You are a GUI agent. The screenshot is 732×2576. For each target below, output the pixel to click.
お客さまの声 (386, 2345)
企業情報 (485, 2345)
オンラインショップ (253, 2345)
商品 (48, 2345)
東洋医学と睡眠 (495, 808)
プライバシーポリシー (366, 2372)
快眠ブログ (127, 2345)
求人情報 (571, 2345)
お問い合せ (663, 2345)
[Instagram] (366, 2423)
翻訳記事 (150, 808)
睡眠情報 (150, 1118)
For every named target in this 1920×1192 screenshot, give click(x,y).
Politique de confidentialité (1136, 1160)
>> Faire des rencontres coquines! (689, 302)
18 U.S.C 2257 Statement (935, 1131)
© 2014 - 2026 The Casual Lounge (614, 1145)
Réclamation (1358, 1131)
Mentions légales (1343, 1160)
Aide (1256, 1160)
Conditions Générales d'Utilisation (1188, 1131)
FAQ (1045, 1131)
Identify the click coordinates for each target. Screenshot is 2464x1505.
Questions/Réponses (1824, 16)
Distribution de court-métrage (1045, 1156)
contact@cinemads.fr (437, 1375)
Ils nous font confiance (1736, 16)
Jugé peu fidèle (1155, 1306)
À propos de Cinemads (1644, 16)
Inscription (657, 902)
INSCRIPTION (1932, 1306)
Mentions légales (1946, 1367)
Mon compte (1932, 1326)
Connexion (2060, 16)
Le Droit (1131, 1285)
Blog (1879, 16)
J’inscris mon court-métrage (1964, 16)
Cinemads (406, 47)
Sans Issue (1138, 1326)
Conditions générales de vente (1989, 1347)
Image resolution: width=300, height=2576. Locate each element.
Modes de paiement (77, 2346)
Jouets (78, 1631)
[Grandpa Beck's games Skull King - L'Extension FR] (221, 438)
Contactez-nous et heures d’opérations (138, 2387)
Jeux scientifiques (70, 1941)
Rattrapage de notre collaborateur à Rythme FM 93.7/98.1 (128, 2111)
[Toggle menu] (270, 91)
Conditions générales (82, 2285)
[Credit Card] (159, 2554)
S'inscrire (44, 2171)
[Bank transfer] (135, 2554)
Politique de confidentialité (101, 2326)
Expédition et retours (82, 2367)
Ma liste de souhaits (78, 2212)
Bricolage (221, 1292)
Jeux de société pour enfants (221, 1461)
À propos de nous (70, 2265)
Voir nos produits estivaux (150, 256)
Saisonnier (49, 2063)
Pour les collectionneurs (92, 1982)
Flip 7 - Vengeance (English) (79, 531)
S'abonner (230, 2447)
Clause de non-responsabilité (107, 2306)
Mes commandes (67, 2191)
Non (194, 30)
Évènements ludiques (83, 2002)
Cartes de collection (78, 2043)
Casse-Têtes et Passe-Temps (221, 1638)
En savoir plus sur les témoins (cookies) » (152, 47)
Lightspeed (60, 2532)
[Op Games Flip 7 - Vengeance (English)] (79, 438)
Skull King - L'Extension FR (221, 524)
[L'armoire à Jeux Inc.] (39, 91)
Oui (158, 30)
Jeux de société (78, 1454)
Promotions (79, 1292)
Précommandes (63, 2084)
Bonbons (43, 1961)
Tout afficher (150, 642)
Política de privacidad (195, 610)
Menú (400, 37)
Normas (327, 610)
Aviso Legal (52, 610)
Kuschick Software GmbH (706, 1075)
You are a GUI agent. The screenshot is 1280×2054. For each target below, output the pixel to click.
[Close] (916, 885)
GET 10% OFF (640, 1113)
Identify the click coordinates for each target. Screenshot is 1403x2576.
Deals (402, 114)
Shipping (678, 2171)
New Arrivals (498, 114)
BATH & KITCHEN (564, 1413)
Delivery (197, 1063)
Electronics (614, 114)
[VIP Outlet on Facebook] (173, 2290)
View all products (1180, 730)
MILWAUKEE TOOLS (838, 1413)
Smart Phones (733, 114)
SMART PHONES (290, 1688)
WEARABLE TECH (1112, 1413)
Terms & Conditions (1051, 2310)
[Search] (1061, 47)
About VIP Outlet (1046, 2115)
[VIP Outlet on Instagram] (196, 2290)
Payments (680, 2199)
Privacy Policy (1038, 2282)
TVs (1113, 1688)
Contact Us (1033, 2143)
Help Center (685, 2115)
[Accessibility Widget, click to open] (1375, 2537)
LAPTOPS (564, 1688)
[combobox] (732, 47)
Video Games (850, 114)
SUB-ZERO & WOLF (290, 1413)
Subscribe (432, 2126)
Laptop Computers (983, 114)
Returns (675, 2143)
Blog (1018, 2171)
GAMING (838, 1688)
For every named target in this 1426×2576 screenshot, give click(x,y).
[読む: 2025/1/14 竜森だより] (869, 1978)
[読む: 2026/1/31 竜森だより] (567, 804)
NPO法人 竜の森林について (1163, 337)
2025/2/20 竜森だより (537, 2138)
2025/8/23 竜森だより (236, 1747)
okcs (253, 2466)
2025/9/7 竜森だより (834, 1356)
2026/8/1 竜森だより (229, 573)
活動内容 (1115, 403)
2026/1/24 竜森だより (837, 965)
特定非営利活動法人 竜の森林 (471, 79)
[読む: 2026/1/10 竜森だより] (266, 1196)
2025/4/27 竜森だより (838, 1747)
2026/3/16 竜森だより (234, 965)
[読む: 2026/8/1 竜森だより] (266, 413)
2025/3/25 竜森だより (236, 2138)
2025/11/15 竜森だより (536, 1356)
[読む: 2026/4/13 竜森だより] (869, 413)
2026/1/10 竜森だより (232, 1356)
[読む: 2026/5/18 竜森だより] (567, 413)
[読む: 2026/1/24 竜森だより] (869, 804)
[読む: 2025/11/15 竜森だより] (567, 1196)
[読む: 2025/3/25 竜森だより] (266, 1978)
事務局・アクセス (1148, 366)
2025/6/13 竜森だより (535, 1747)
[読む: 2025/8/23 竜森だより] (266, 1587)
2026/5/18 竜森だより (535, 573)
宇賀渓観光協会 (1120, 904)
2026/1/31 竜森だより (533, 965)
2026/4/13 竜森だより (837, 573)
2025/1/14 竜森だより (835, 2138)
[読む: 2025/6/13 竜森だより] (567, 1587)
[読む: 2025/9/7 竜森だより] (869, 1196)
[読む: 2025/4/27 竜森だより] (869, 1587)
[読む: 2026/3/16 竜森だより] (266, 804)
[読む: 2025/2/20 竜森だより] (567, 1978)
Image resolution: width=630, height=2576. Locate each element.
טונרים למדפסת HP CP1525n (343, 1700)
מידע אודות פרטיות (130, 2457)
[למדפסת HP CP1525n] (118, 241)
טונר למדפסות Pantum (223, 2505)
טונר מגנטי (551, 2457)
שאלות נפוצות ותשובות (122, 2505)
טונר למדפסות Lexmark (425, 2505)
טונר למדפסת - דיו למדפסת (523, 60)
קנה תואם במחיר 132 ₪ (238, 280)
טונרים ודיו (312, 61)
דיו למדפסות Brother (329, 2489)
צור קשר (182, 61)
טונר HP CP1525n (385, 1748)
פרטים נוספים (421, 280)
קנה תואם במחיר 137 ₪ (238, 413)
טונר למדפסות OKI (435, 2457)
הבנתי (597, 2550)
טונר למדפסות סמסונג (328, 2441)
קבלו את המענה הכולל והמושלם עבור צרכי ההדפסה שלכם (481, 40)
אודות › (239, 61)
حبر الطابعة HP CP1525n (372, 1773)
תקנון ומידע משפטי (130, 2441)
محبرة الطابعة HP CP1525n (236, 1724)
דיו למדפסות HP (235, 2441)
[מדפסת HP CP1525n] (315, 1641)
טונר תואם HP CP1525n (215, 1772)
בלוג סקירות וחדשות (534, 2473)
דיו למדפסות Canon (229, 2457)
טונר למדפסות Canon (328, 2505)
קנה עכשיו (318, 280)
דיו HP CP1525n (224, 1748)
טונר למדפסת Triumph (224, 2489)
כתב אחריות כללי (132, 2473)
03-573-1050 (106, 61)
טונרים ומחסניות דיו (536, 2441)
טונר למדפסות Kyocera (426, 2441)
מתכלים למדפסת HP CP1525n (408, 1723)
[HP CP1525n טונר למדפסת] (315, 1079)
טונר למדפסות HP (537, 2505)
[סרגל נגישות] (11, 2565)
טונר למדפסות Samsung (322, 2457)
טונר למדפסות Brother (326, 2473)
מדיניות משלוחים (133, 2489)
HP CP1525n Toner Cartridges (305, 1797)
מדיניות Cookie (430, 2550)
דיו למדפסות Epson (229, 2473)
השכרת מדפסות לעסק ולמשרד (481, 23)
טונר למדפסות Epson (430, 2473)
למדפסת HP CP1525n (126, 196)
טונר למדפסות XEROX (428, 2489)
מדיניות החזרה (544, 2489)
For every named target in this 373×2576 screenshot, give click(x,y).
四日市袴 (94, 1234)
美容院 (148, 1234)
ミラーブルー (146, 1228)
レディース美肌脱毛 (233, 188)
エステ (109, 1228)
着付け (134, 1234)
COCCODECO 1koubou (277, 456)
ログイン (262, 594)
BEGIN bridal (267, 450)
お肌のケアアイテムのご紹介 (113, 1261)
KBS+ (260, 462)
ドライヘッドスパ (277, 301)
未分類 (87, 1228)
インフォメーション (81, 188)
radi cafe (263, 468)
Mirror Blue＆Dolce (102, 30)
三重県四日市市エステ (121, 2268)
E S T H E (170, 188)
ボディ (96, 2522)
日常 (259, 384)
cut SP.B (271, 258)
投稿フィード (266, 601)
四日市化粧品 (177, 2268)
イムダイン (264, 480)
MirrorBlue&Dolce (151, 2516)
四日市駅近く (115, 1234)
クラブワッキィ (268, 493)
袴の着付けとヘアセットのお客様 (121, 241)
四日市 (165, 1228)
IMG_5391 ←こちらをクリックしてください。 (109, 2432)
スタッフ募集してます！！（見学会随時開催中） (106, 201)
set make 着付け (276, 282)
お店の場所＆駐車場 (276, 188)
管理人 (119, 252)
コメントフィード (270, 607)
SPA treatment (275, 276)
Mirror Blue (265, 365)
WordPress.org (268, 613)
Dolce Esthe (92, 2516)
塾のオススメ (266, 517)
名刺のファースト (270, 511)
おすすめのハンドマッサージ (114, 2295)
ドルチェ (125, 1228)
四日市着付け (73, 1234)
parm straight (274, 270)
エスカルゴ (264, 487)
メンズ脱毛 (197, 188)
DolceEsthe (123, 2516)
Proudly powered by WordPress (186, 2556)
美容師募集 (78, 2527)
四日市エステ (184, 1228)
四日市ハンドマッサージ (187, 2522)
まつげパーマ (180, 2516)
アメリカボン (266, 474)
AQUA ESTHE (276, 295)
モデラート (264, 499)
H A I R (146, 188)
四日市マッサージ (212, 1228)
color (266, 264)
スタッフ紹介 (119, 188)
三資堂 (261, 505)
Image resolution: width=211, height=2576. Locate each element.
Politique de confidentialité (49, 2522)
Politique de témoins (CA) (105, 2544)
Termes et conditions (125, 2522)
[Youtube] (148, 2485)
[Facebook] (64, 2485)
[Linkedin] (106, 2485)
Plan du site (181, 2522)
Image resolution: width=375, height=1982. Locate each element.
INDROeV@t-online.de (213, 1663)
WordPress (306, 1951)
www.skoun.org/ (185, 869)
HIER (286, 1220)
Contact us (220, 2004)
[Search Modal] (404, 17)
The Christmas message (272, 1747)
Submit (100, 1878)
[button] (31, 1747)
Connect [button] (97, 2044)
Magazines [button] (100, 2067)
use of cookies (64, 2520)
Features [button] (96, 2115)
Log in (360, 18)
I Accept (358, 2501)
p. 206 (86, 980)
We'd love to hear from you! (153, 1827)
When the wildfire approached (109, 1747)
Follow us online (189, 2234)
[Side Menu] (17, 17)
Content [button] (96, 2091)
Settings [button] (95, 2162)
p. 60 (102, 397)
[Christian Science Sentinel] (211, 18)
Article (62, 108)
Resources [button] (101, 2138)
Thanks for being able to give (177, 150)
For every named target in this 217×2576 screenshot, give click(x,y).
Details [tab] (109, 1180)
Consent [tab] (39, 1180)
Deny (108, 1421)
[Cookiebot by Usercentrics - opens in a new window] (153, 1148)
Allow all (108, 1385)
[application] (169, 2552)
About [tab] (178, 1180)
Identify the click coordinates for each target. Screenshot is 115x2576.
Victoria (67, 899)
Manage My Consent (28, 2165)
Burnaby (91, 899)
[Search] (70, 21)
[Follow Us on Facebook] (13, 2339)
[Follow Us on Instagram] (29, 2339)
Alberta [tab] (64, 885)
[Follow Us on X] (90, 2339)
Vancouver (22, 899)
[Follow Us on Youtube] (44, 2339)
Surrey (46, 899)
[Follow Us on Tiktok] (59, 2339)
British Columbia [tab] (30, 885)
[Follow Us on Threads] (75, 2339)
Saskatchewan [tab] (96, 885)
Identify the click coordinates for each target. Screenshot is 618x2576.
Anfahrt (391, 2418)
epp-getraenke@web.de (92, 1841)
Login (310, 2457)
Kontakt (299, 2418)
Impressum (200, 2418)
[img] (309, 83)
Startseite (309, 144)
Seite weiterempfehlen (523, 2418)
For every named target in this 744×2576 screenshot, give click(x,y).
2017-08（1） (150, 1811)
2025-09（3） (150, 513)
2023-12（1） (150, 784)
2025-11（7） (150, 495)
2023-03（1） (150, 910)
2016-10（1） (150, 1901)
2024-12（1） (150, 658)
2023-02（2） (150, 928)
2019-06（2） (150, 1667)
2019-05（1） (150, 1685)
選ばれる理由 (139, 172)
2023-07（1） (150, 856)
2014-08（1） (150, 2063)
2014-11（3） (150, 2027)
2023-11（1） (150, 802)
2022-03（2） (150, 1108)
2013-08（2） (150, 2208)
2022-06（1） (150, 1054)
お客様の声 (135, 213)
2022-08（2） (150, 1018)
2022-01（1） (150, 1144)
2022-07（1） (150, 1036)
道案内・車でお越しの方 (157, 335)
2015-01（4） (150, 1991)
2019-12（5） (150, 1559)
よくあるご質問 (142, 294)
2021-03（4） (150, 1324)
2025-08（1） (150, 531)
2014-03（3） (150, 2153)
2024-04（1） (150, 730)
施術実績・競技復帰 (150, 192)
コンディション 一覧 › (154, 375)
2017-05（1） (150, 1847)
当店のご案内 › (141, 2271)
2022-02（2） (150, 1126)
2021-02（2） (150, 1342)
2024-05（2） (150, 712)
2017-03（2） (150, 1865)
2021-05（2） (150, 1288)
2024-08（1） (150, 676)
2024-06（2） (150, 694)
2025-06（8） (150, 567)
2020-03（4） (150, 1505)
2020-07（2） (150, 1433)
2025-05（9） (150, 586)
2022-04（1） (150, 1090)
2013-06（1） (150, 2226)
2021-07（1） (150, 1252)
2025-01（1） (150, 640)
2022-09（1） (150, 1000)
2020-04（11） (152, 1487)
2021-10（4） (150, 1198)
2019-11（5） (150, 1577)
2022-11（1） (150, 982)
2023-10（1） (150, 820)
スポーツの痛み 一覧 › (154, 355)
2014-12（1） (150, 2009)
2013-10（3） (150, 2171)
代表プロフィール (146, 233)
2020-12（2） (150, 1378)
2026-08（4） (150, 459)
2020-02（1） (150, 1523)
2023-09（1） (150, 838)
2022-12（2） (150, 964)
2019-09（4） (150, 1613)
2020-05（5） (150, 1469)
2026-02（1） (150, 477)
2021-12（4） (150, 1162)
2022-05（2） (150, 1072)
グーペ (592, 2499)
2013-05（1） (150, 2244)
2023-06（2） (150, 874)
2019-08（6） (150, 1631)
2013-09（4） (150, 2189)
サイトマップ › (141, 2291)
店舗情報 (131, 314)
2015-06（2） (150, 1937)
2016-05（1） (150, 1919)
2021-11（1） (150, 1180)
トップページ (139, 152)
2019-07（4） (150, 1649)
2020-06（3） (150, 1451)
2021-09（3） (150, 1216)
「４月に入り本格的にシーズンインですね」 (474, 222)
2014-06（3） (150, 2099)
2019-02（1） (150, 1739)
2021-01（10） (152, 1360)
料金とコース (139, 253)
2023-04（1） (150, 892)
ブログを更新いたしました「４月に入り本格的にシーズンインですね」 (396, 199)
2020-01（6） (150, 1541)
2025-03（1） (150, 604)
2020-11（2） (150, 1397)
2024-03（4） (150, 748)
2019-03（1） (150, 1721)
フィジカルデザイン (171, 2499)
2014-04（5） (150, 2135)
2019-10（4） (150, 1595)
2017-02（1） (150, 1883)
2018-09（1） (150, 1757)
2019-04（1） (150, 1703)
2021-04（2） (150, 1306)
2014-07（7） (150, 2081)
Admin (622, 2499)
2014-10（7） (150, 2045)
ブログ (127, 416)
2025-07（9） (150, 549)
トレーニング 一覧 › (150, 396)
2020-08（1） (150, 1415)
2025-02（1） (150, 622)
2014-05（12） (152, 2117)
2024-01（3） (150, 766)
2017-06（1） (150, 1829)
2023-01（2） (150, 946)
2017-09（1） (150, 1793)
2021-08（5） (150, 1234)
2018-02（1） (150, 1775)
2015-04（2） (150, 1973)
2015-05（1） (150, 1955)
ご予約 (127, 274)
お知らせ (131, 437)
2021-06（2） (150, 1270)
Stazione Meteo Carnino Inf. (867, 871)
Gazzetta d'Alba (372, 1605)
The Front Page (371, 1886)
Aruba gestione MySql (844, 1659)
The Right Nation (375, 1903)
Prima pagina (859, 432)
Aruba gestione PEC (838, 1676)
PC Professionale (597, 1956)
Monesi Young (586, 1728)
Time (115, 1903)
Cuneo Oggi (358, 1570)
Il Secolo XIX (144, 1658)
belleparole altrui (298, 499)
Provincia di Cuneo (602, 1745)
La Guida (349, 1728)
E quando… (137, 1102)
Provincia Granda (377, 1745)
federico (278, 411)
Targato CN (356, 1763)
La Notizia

::::::::

▸ Task prompt: Above are the records. Print exactly, and only, the lines from the line with "施術実績・競技復帰 (150, 192)" to the line with "2019-02（1） (150, 1739)", both inclusive.

▸ Task output:
施術実績・競技復帰 (150, 192)
コンディション 一覧 › (154, 375)
2017-05（1） (150, 1847)
当店のご案内 › (141, 2271)
2022-02（2） (150, 1126)
2021-02（2） (150, 1342)
2024-05（2） (150, 712)
2017-03（2） (150, 1865)
2021-05（2） (150, 1288)
2024-08（1） (150, 676)
2024-06（2） (150, 694)
2025-06（8） (150, 567)
2020-03（4） (150, 1505)
2020-07（2） (150, 1433)
2025-05（9） (150, 586)
2022-04（1） (150, 1090)
2013-06（1） (150, 2226)
2021-07（1） (150, 1252)
2025-01（1） (150, 640)
2022-09（1） (150, 1000)
2020-04（11） (152, 1487)
2021-10（4） (150, 1198)
2019-11（5） (150, 1577)
2022-11（1） (150, 982)
2023-10（1） (150, 820)
スポーツの痛み 一覧 › (154, 355)
2014-12（1） (150, 2009)
2013-10（3） (150, 2171)
代表プロフィール (146, 233)
2020-12（2） (150, 1378)
2026-08（4） (150, 459)
2020-02（1） (150, 1523)
2023-09（1） (150, 838)
2022-12（2） (150, 964)
2019-09（4） (150, 1613)
2020-05（5） (150, 1469)
2026-02（1） (150, 477)
2021-12（4） (150, 1162)
2022-05（2） (150, 1072)
グーペ (592, 2499)
2013-05（1） (150, 2244)
2023-06（2） (150, 874)
2019-08（6） (150, 1631)
2013-09（4） (150, 2189)
サイトマップ › (141, 2291)
店舗情報 (131, 314)
2015-06（2） (150, 1937)
2016-05（1） (150, 1919)
2021-11（1） (150, 1180)
トップページ (139, 152)
2019-07（4） (150, 1649)
2020-06（3） (150, 1451)
2021-09（3） (150, 1216)
「４月に入り本格的にシーズンインですね」 (474, 222)
2014-06（3） (150, 2099)
2019-02（1） (150, 1739)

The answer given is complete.